Listed entries:
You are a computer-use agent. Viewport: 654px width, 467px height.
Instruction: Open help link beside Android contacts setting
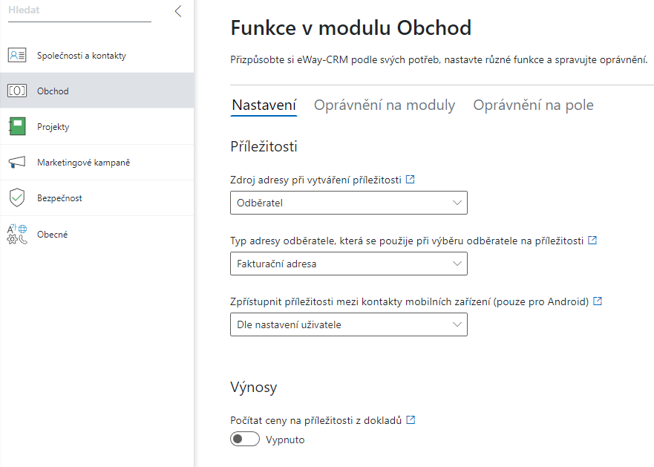click(x=598, y=301)
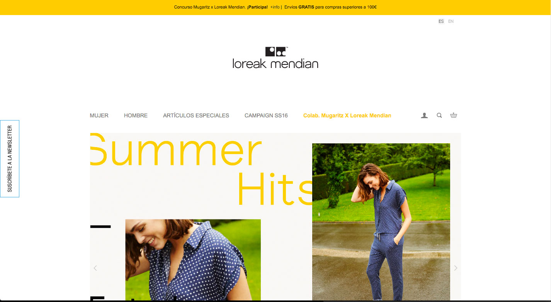Screen dimensions: 551x302
Task: Click the search magnifier icon
Action: (439, 115)
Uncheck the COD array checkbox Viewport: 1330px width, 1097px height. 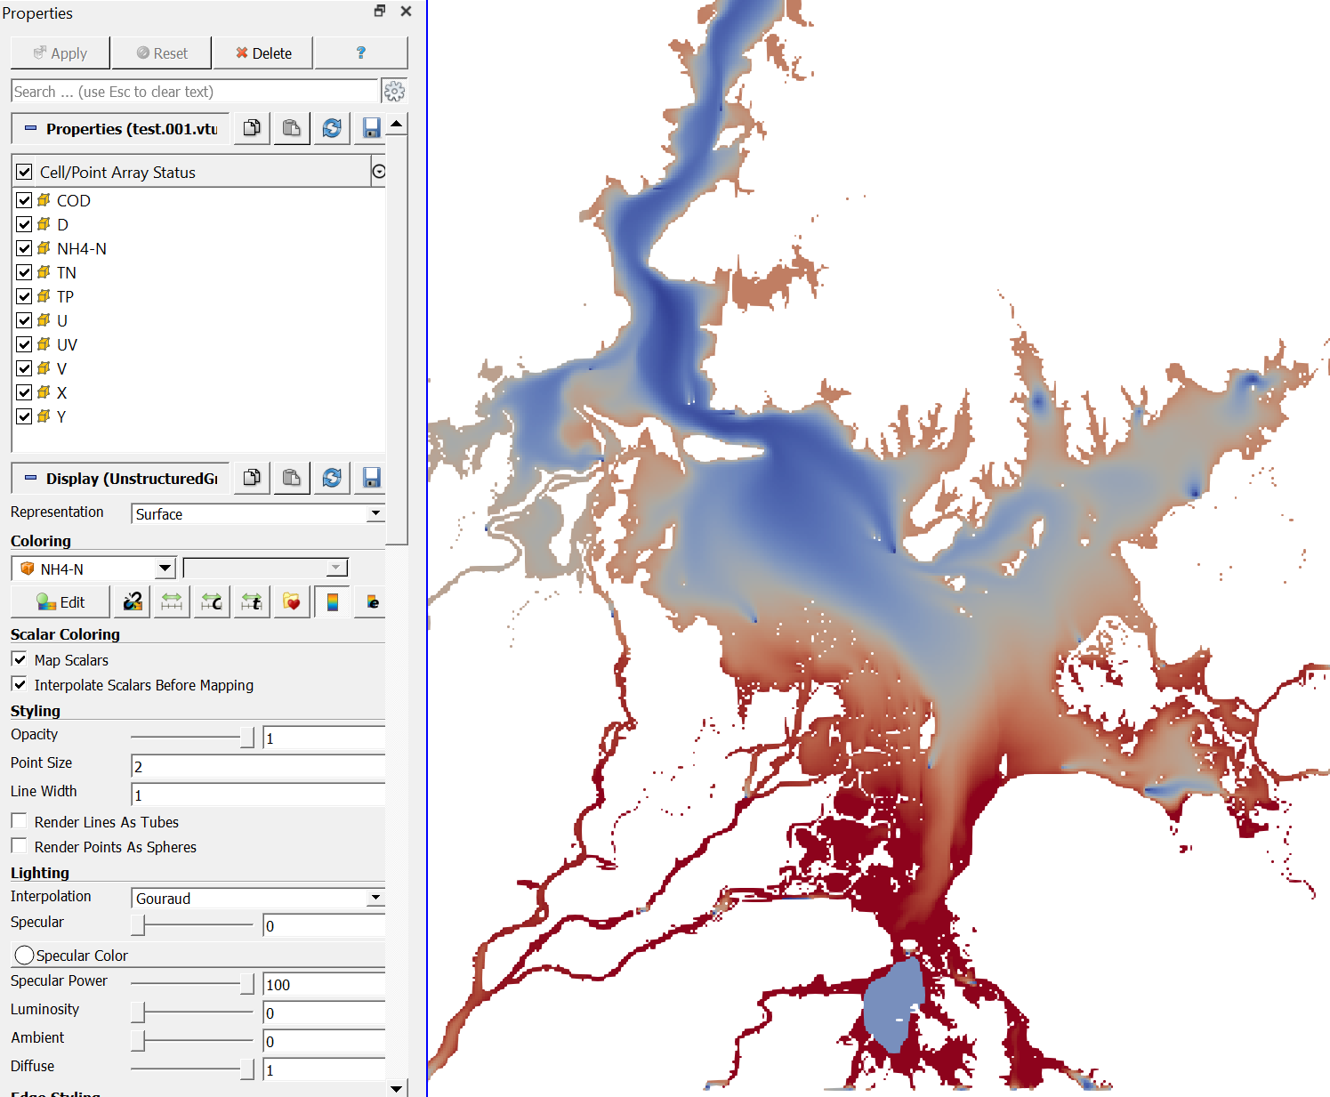pyautogui.click(x=24, y=201)
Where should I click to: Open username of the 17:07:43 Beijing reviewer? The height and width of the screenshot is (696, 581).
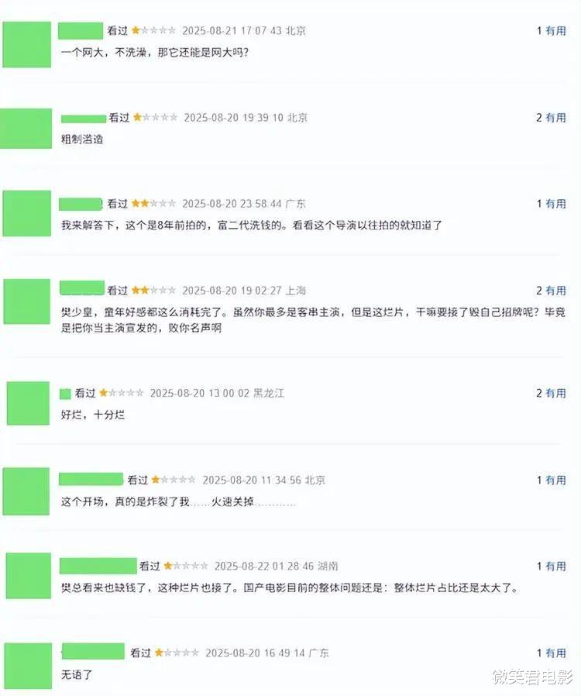[x=81, y=31]
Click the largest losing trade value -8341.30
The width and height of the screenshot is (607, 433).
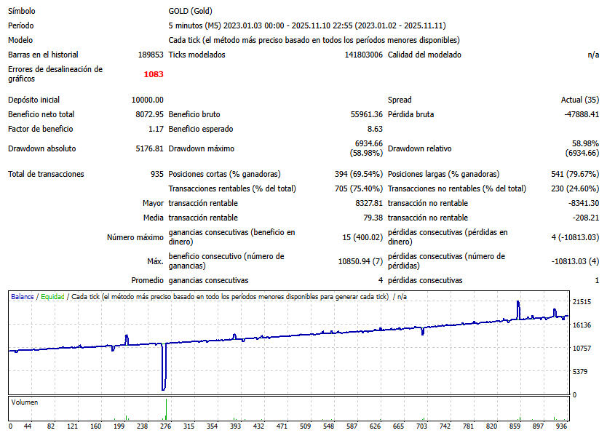[582, 203]
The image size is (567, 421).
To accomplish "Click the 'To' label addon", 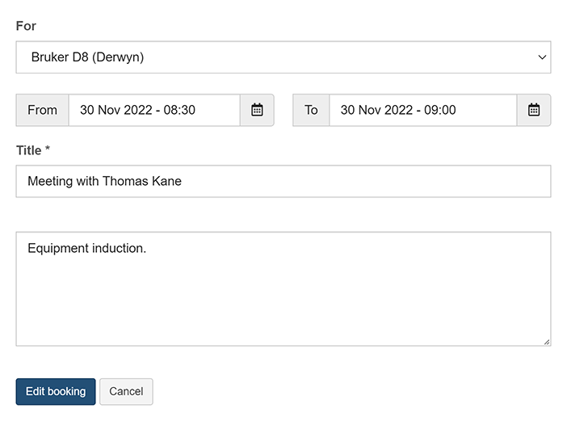I will coord(311,110).
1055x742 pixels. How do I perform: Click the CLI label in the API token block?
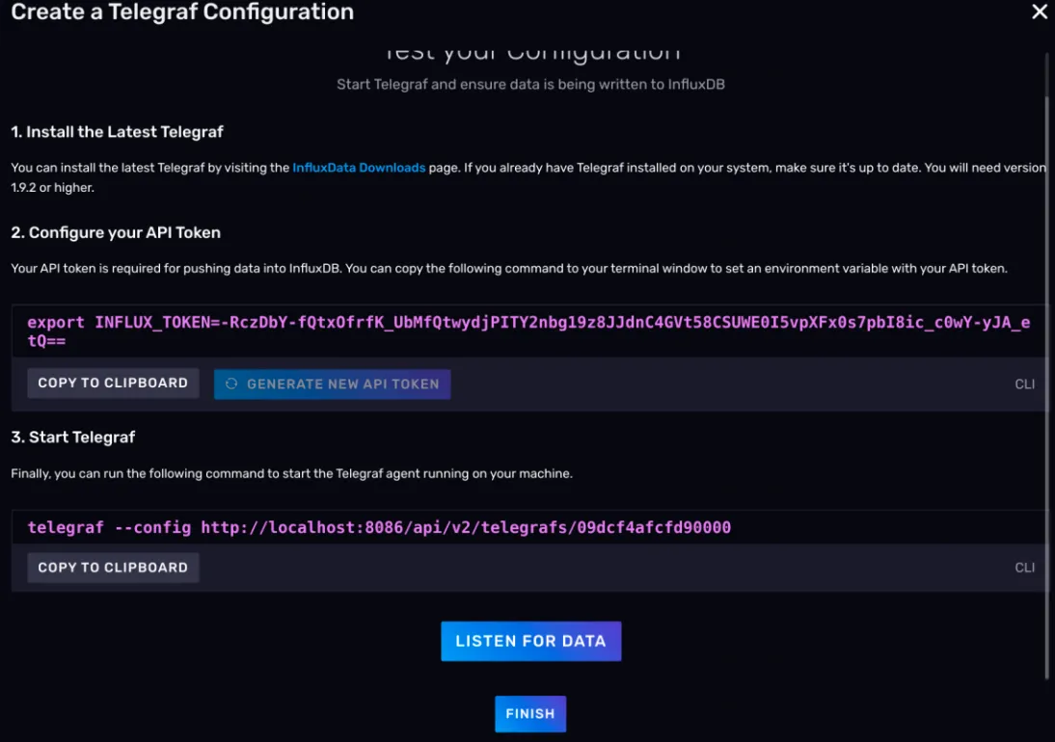coord(1024,384)
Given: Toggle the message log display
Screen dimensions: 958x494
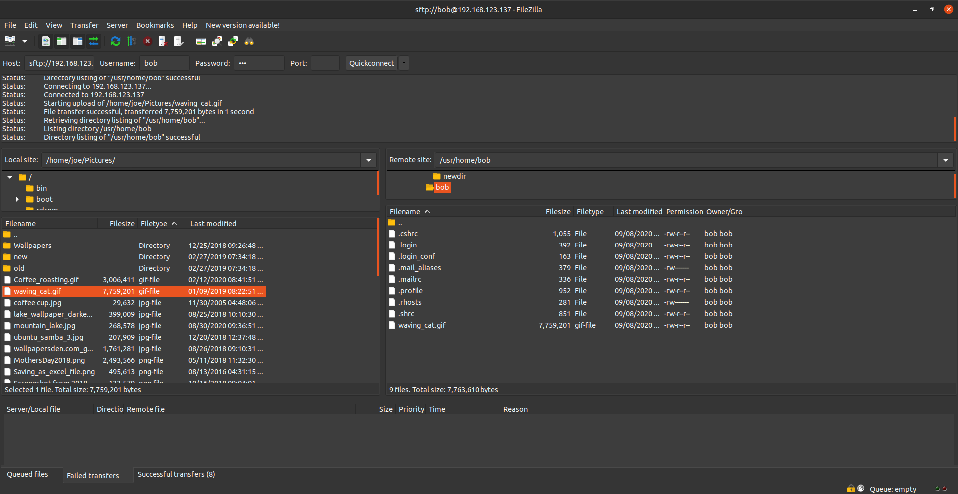Looking at the screenshot, I should tap(46, 41).
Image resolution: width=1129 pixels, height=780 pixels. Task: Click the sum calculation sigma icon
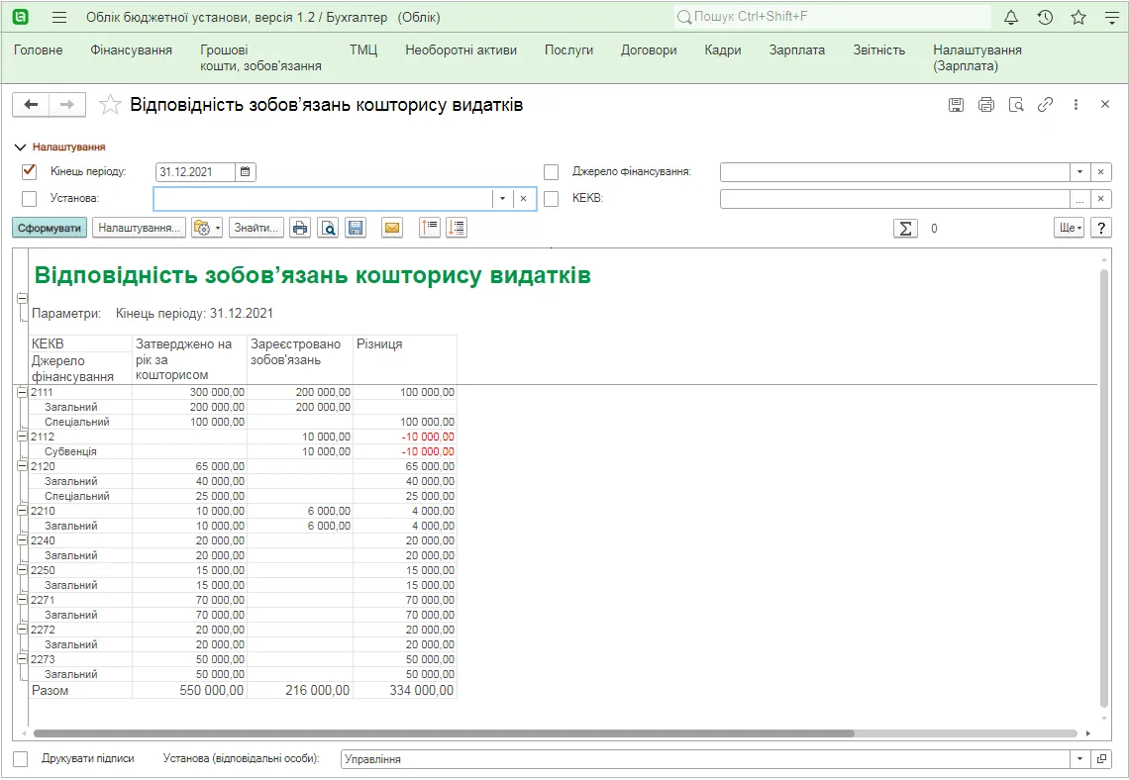[905, 228]
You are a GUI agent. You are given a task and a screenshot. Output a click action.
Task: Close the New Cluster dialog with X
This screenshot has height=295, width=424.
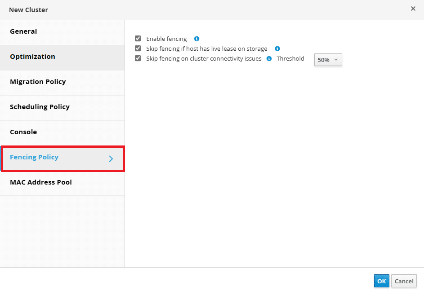click(413, 9)
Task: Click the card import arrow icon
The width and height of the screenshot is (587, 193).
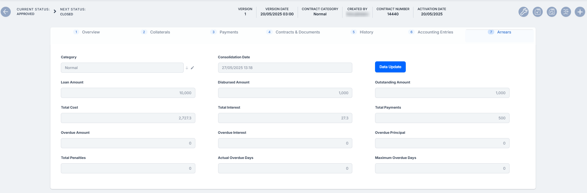Action: coord(538,12)
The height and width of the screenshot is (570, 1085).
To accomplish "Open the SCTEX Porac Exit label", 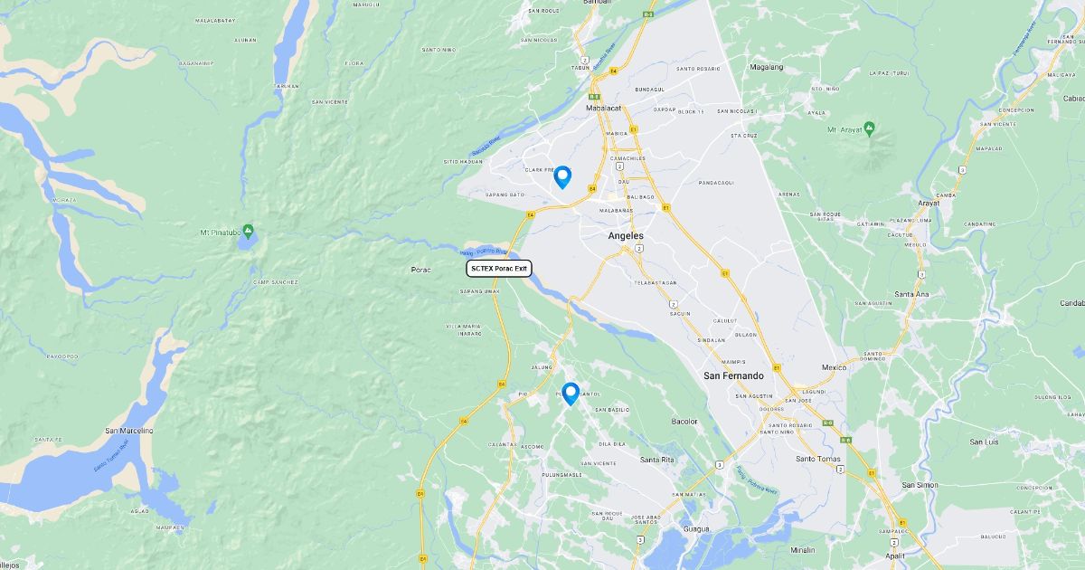I will tap(499, 269).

Required work: From the line containing "1055x742 pixels. How" through the line containing "Task: Click the card import arrow icon", copy every line above exactly, without pictures.

Response area:
1055x742 pixels. How do I perform: Click the CLI label in the API token block?
coord(1024,384)
Given: Toggle the message log display
Screen dimensions: 958x494
Looking at the screenshot, I should tap(46, 41).
Image resolution: width=1129 pixels, height=780 pixels. Task: Click the sum calculation sigma icon
[905, 228]
You are a GUI agent. You are given a task and a screenshot. Output a click action.
Task: Close the New Cluster dialog with X
This screenshot has height=295, width=424.
click(413, 9)
Task: Click the card import arrow icon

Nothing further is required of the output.